By that thinking, a sale for Millennial was a success in and of itself, regardless of its decreasing market value. Wang echoed that thought as well; “It’s a good exit and win-win for Millennial’s investors, who have never seen the gains they expected.”
AOL was also likely attracted to Millennial’s managed media service, which accounts for almost 90% of company revenue. Its services model aligns with AOL’s well-hyped push to become a full-service stack to rival a platform like Google. To do so, AOL will have to provide more services instead of just technology. (AOL’s purchase of Convertro a year ago was a step toward a more consultative relationship with advertisers.)

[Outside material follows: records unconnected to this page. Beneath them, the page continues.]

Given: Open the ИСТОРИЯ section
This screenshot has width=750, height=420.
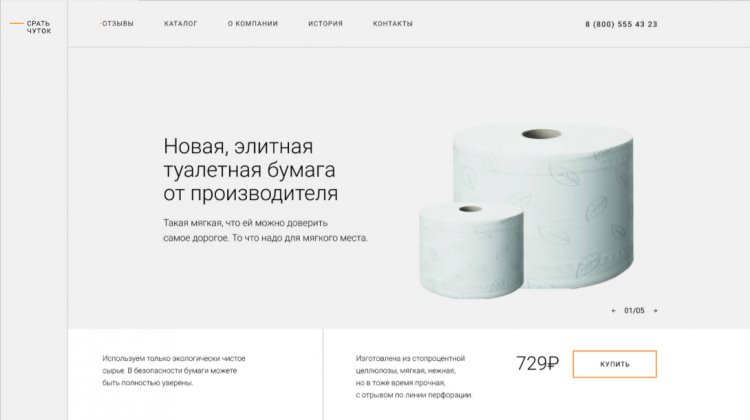Looking at the screenshot, I should click(325, 23).
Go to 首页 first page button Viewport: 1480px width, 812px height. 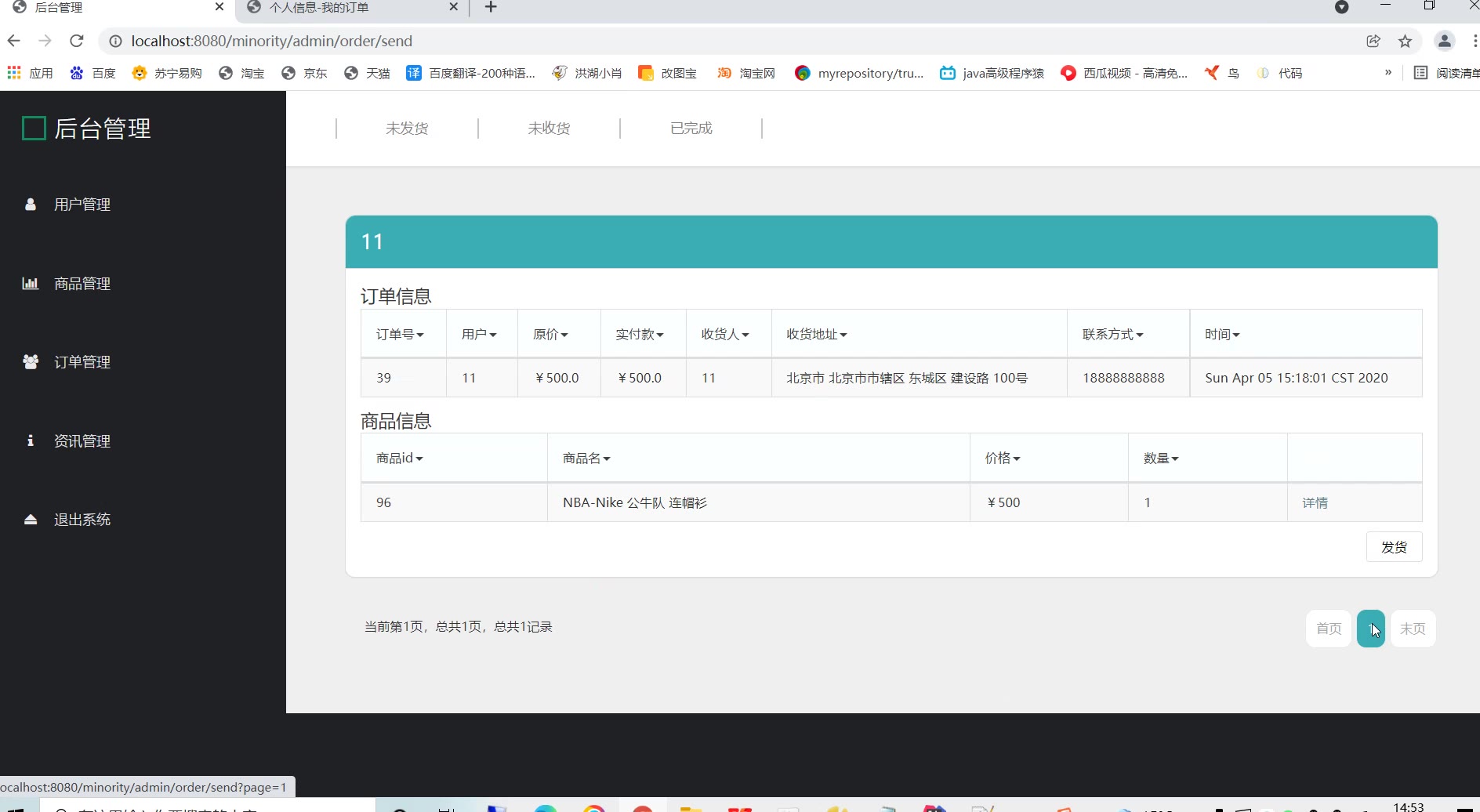pyautogui.click(x=1328, y=629)
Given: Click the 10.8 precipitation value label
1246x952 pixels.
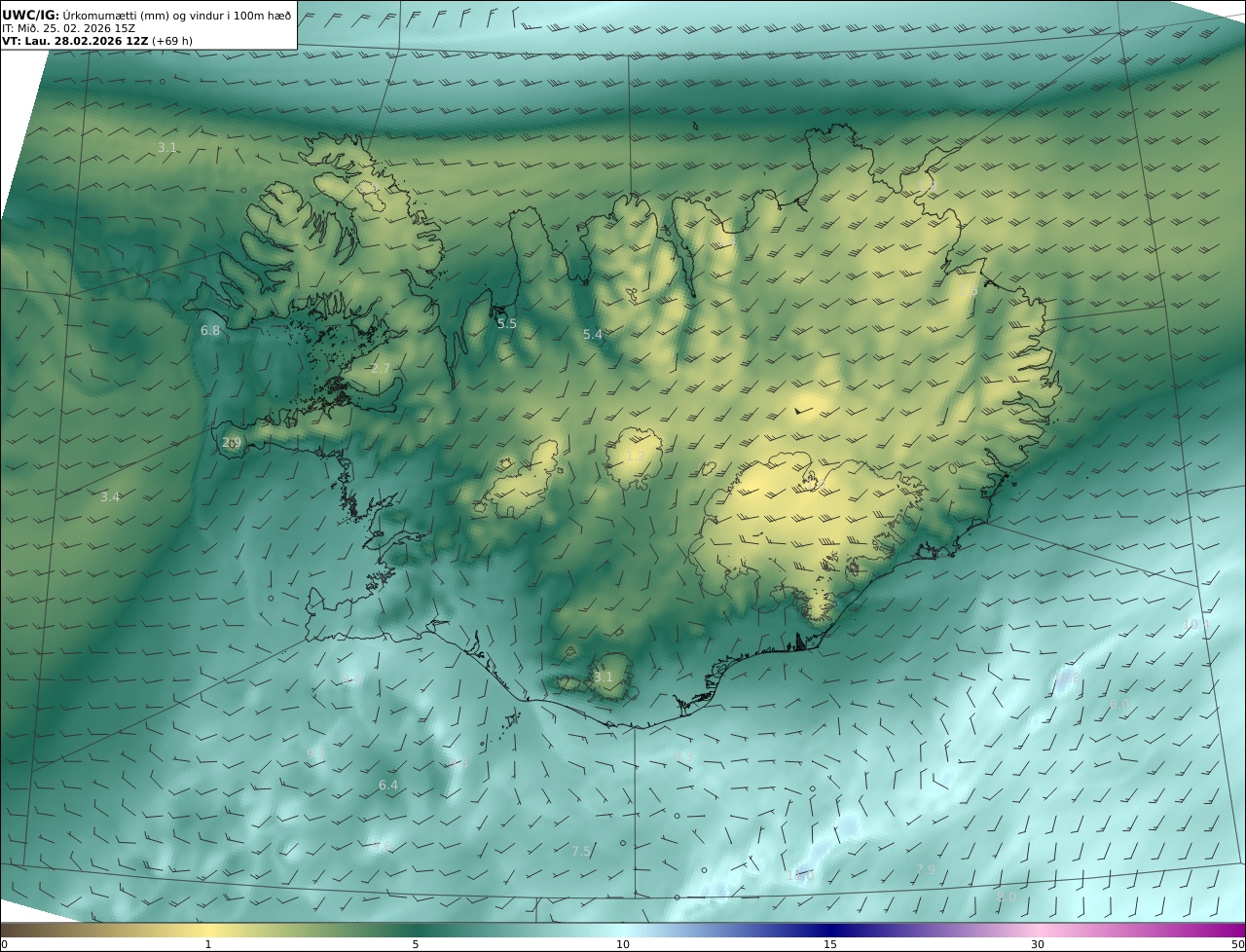Looking at the screenshot, I should pyautogui.click(x=1068, y=677).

And as observed by Brian Wieser, senior analyst at Pivotal Research, part of what Millennial brings to AOL isn’t tech or engineering talent, it’s “the publisher relationships that Millennial established over the years.”

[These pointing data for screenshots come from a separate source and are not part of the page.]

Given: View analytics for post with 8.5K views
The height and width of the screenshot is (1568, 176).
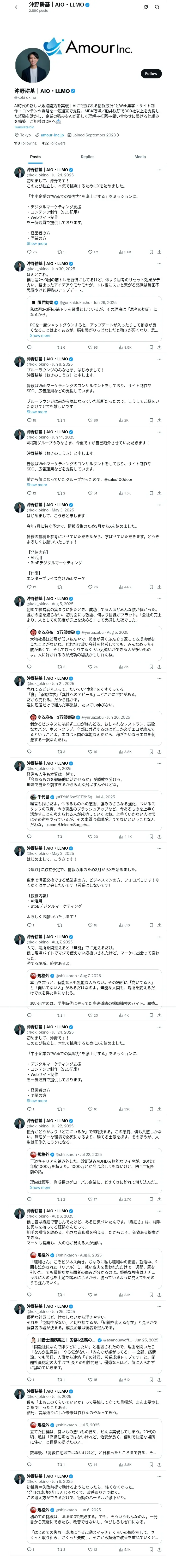Looking at the screenshot, I should 124,348.
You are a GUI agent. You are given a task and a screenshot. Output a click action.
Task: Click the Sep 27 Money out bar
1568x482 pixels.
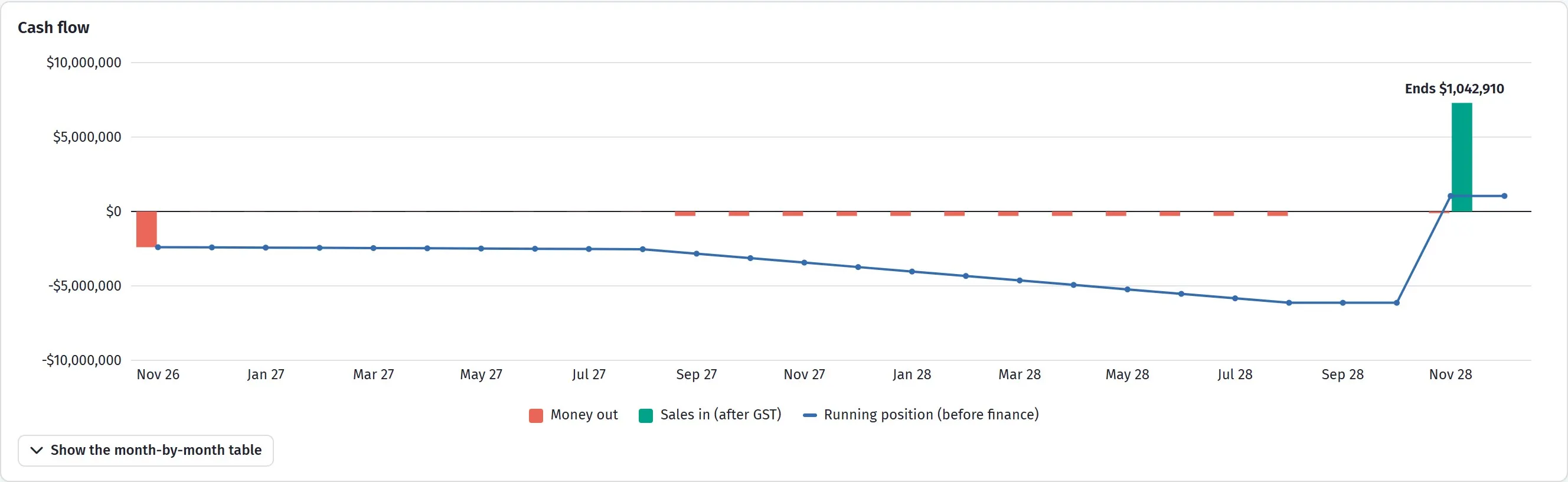point(685,214)

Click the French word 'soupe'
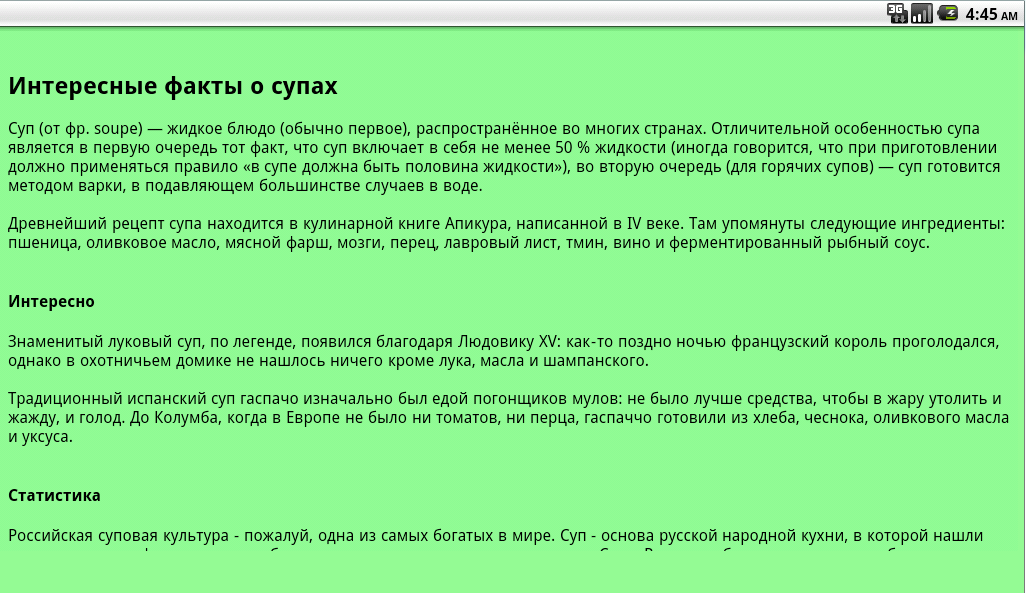[x=118, y=129]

Ironically, Millennial’s reliance on managed services and its failed efforts to build out a platform business demonstrate how difficult it is compete with tech stack players like Facebook, Twitter and Google.
It may be that an independent, standalone mobile ad network isn’t a viable space as tech platforms consolidate. Which is why many observers see Millennial’s choice to be a cog in another platform as a wise one.
As Thompson put it, “The dirty little secret in M&A is not all exits are returns on capital.”